Data Flow Architectures

• Characterized by viewing the system as a series of transformations on successive pieces of input data.
• Orderly motion of data. Explicit pattern of data flow.
• No direct interactions b/w components.
• Objectives: Modifiability - plug in/out components. Reusability - sequence of components plugged together.

Batch Sequential

• Processing steps are independent programs.
• Each step runs to completion before next step can start.
• Batch of data is transmitted as a whole between components.

Pipe and Filter

• Similar to batch sequential, except that the computations (filters) work incrementally on the data.
• Data is immediately passed - i.e. it is streamed and not batched.
• No state is retained between computations.
• Pipes carry data from output of one computation (filter) to another.
• e.g. Unix Shell - ls | grep "java" | wc -l
• Advantages:
  • Simple, easy to reuse - a pipe and filter system can be made into another filter.
  • Support concurrency.
• Disadvantages:
  • Filters operate as a separate process (process overhead). They cannot cooperate.
  • Lowest common denominator of data has to be used for data stream - e.g. ASCII text.

Virtual Machine Architecture

• Main goal is to achieve portability.
• A virtual machine is a software style that simulates/provides interface to functionality of underlying hardware/software platform.
• biggest e.g JVM.
• Running program through an interpreter adds flexibility through the ability to interrupt and query program and introduce changes at runtime. But there is a performance penalty.
• Virtual machine structure. The interpreter selects an instruction, updates its internal state and based on instruction potentially updates the program's data.
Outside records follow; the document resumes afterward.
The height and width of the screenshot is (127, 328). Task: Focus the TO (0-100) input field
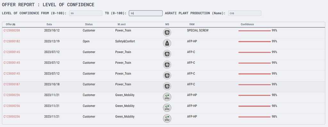(146, 13)
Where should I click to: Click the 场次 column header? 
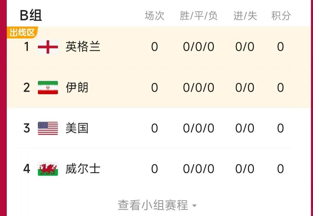155,16
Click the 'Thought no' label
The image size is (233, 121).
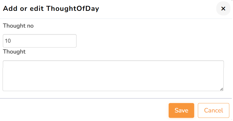click(x=18, y=26)

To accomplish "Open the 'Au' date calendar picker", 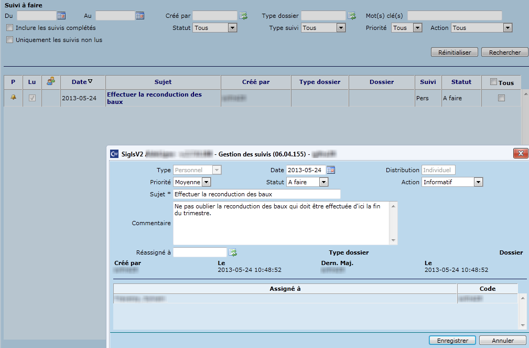I will click(x=140, y=16).
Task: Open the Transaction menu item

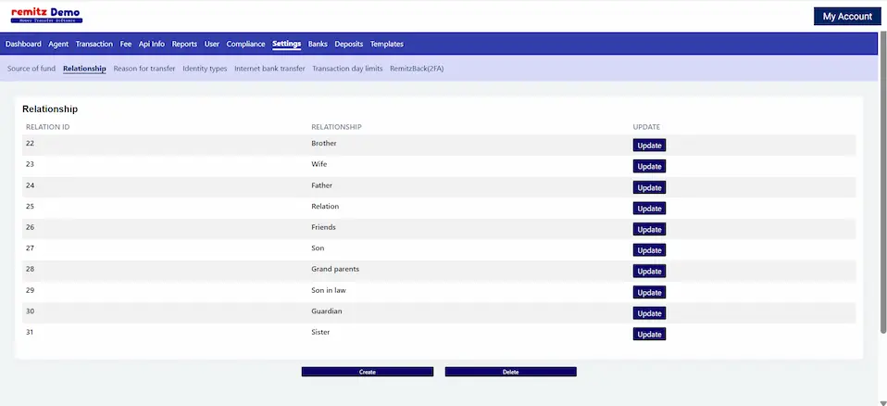Action: pyautogui.click(x=94, y=44)
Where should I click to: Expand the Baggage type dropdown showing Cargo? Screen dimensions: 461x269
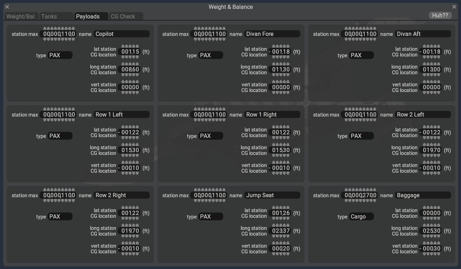click(361, 216)
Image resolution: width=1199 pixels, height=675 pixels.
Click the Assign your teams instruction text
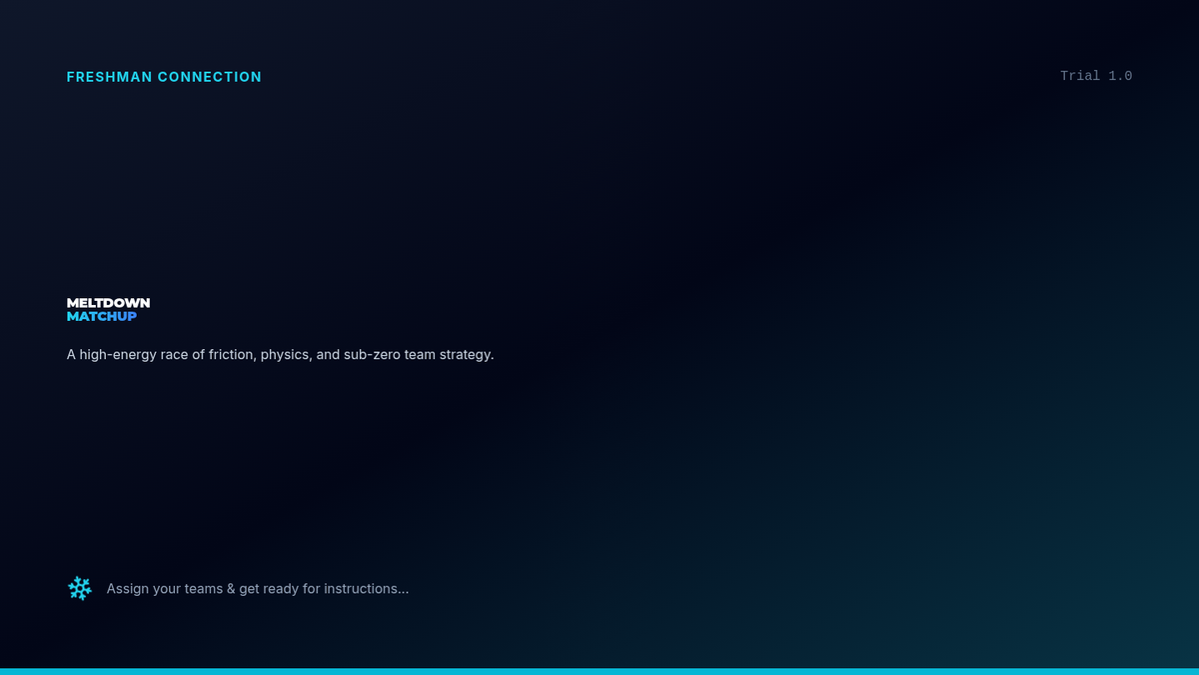pyautogui.click(x=258, y=588)
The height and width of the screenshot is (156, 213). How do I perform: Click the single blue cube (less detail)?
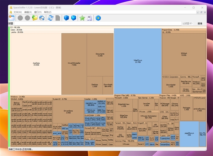pos(66,18)
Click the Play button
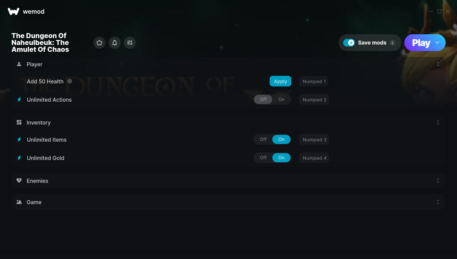The image size is (457, 259). coord(421,43)
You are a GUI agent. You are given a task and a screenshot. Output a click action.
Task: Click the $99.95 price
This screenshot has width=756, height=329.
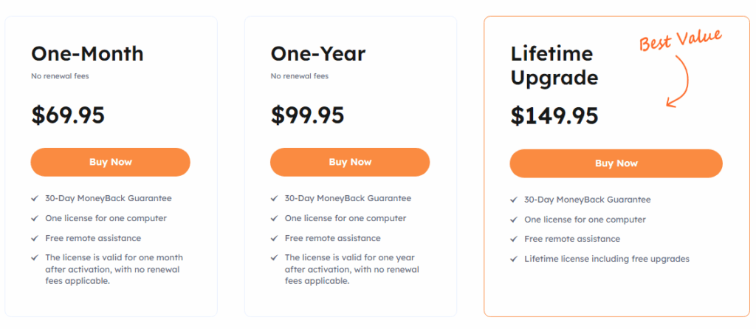click(x=307, y=115)
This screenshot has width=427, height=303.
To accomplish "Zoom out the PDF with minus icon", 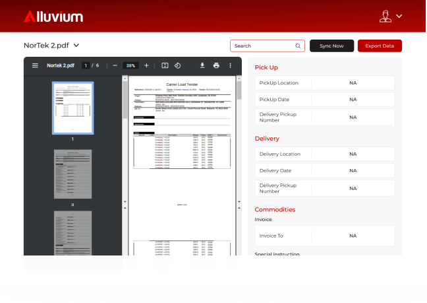I will (x=115, y=66).
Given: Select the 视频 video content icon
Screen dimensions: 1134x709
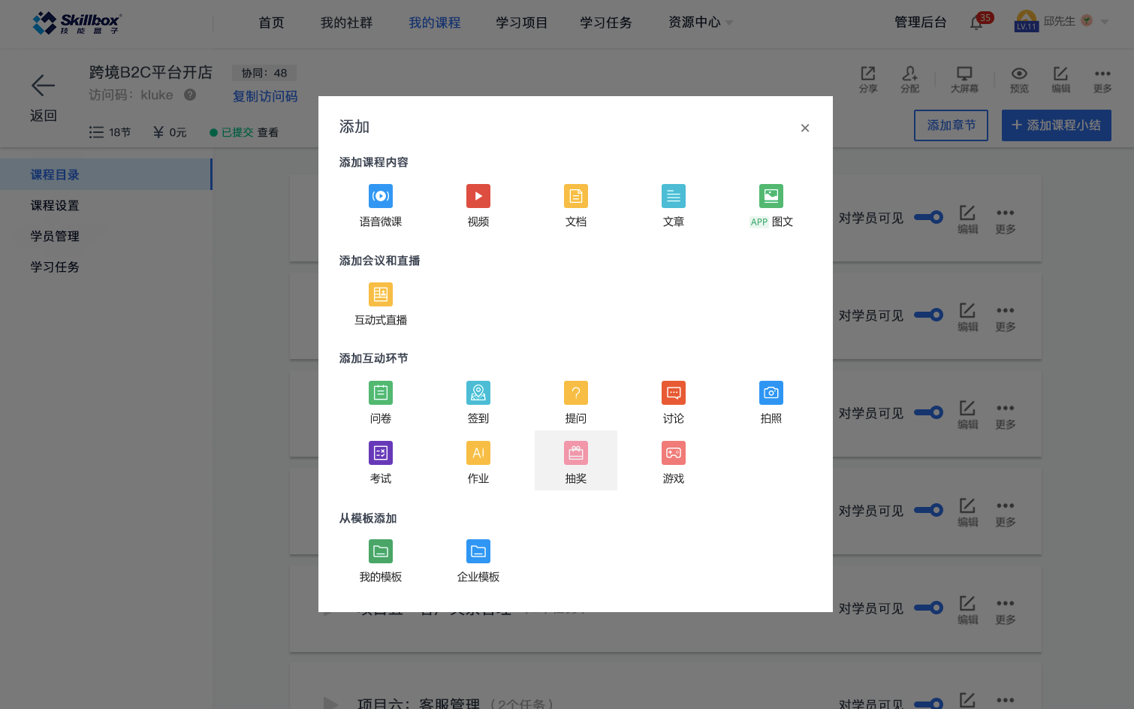Looking at the screenshot, I should 478,197.
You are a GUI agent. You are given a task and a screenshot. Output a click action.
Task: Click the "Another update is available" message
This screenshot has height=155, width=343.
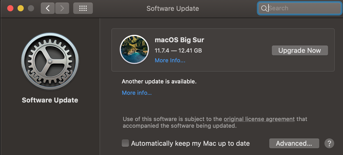159,82

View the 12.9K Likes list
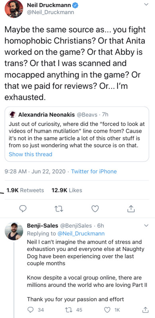tap(67, 190)
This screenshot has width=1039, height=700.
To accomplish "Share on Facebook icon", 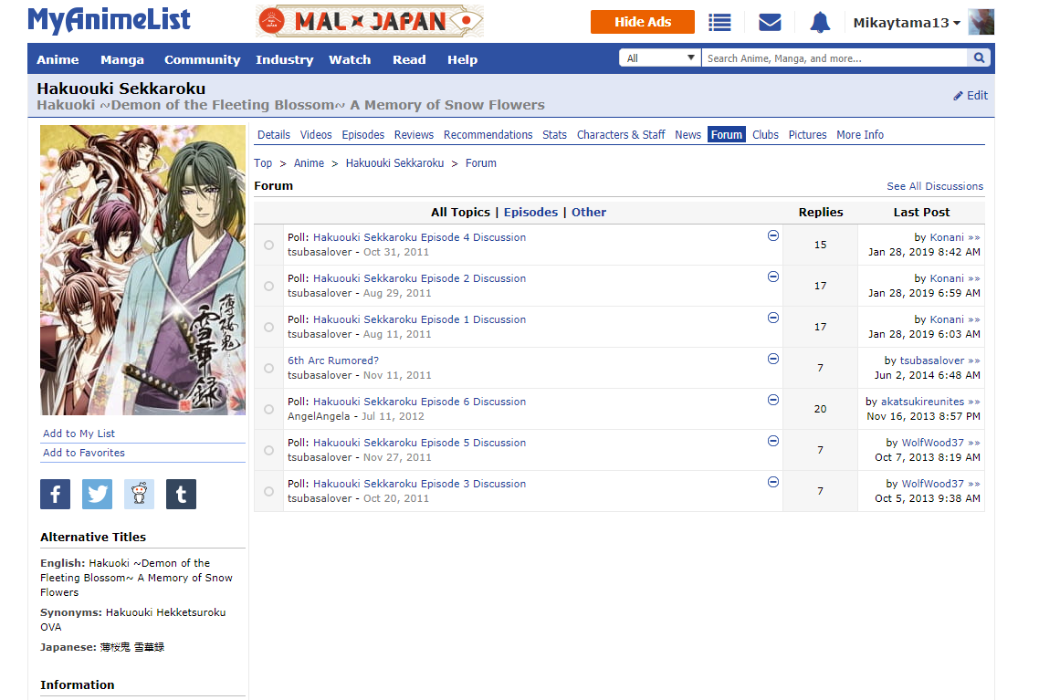I will [x=55, y=495].
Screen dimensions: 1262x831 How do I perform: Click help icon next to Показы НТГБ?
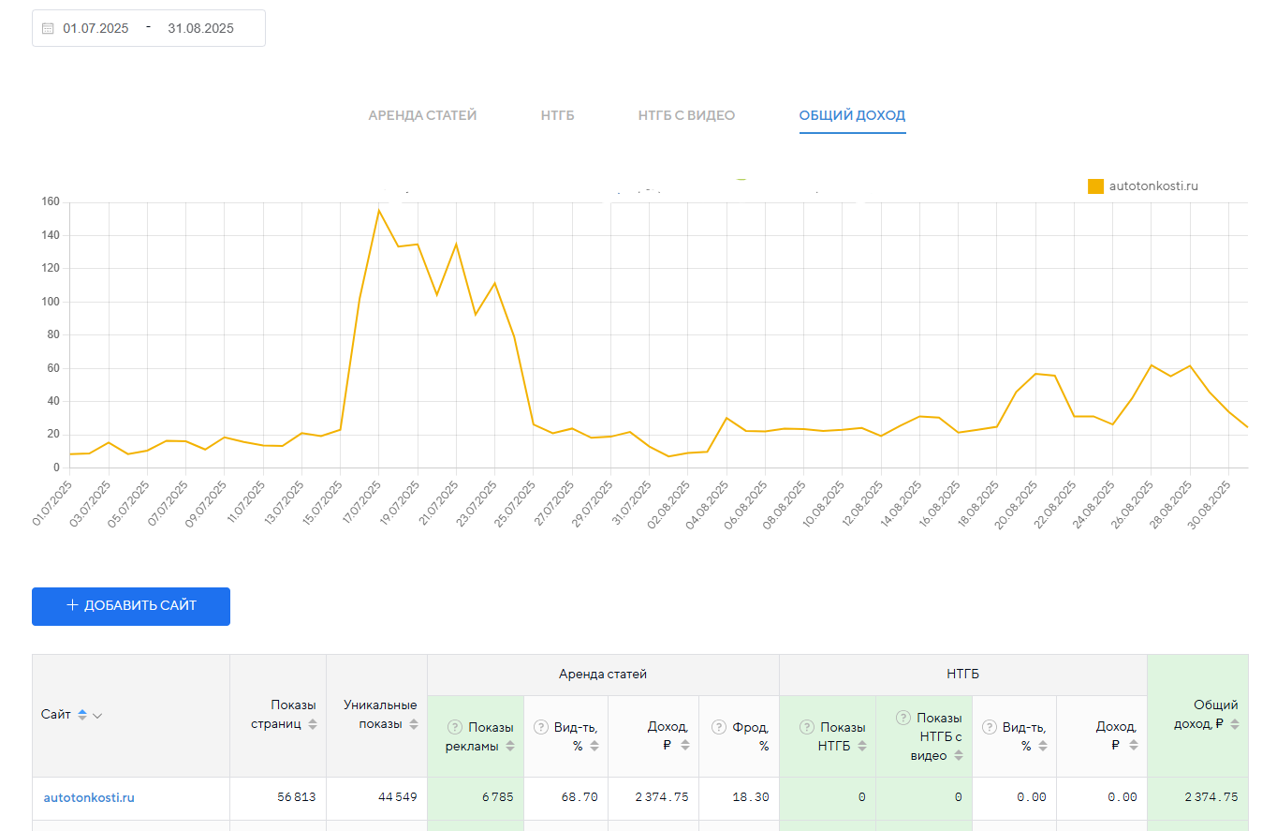[x=807, y=727]
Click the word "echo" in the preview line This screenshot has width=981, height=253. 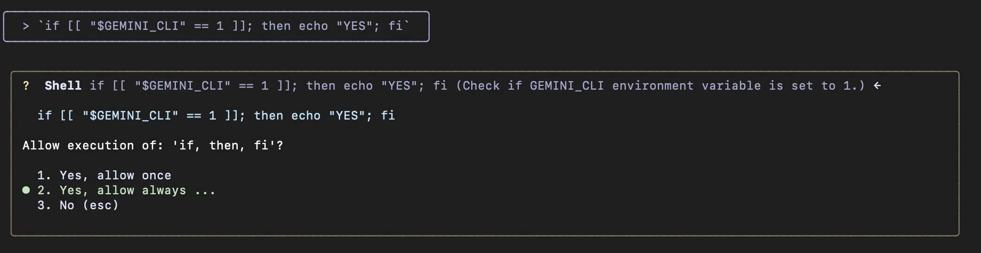(305, 116)
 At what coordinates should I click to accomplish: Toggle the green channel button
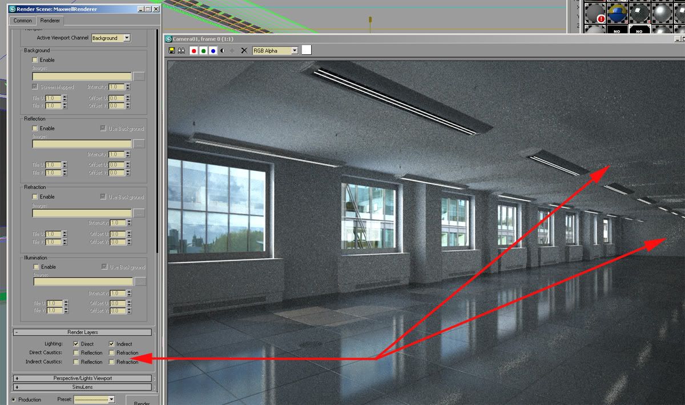[x=203, y=51]
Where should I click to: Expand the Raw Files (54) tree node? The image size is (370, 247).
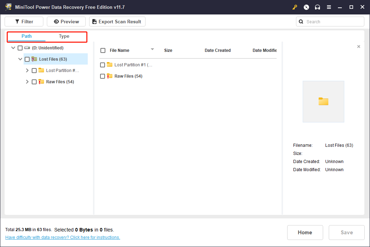[x=27, y=82]
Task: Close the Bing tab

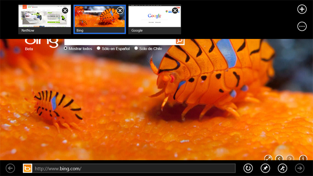Action: pyautogui.click(x=120, y=10)
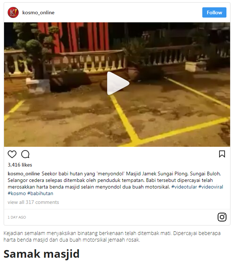244x261 pixels.
Task: Open the #babihutan hashtag
Action: (40, 193)
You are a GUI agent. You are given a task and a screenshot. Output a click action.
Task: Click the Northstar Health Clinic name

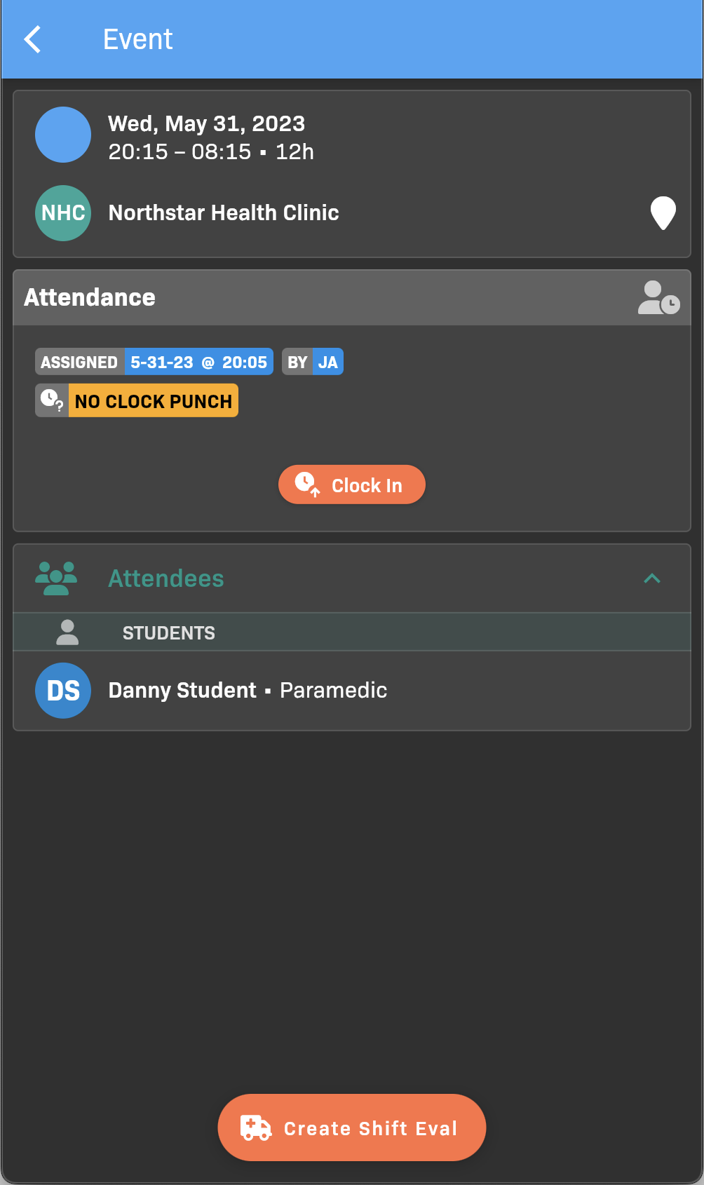(x=224, y=213)
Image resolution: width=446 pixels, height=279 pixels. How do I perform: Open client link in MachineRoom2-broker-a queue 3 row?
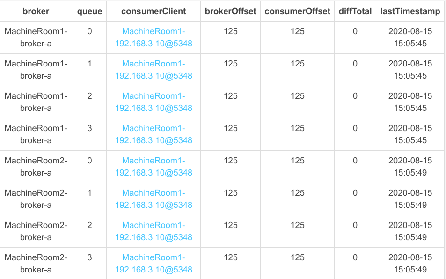(x=154, y=264)
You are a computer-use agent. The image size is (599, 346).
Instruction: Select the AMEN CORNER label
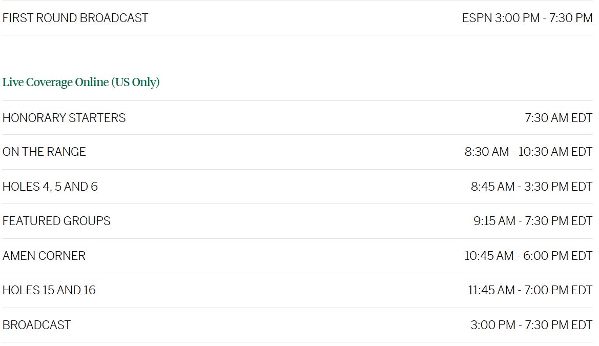[44, 256]
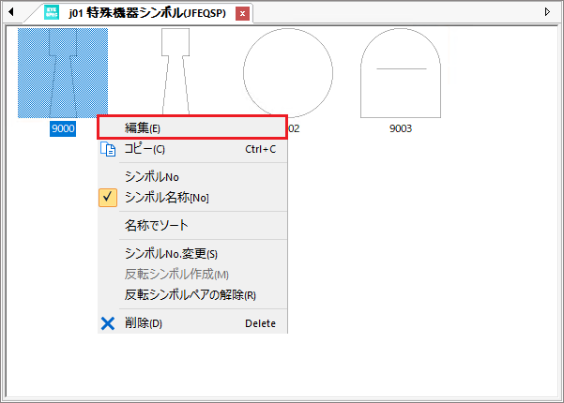Screen dimensions: 564x403
Task: Click the 削除(D) menu entry text
Action: point(144,323)
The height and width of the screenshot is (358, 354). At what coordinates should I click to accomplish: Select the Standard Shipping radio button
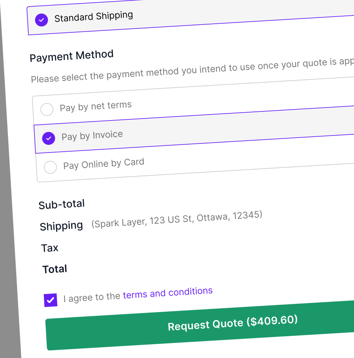(41, 20)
Call and Return Architecture

• Classic programming structure. Decompose program into smaller structures.
• Goals of achieving modifiability and scalability.
• Many different styles:
  • Main program and subroutine
  • RPC

OO Style

• Encapsulate data and operations together.
• Encapsulation, Polymorphism and Inheritance.

Layered Style

• Components are assigned to layers to control component interaction.
• Each level communicates with only its immediate neighbours, Layer N can use services of only layer N-1 and delegates subtasks to it.
• Goal is to achieve qualities of modifiability and portability.
• There can be a relaxed layer - where a layer talks to layers other than immediate neighbours.

• Most common e.g. is the OSI protocol stack.
• Advantage
  • Increased levels of abstraction.
  • Confinement of change - change can max affect to other layers.
• Disadvantage:
  • Difficult to structure systems in layers.
  • Performance may require closer coupling between higher layers and lower layers.

Independent Component Architectures

• Consist of a no of independent comp's which that communicate through messages.
• Messages may be passed to named participants, or unnamed participants.
• Goal of modifiability by decoupling various portions of computations.

Event Systems

• Components announce data they wish to share (publish) with their environment - a set of unnamed components.
• Other components may register an interest in the class (subscribe).
• Typically a message manager manages communication - providing the decoupling between the publisher and the subscriber.

Communicating Processes

• Processes communicate directly.
• Single machine - signals.
• Multiple machines - RPC. TCP etc.
• classic e.g. client server architecture. Server works synchronously or asynchronously (meaning client has his own thread of control).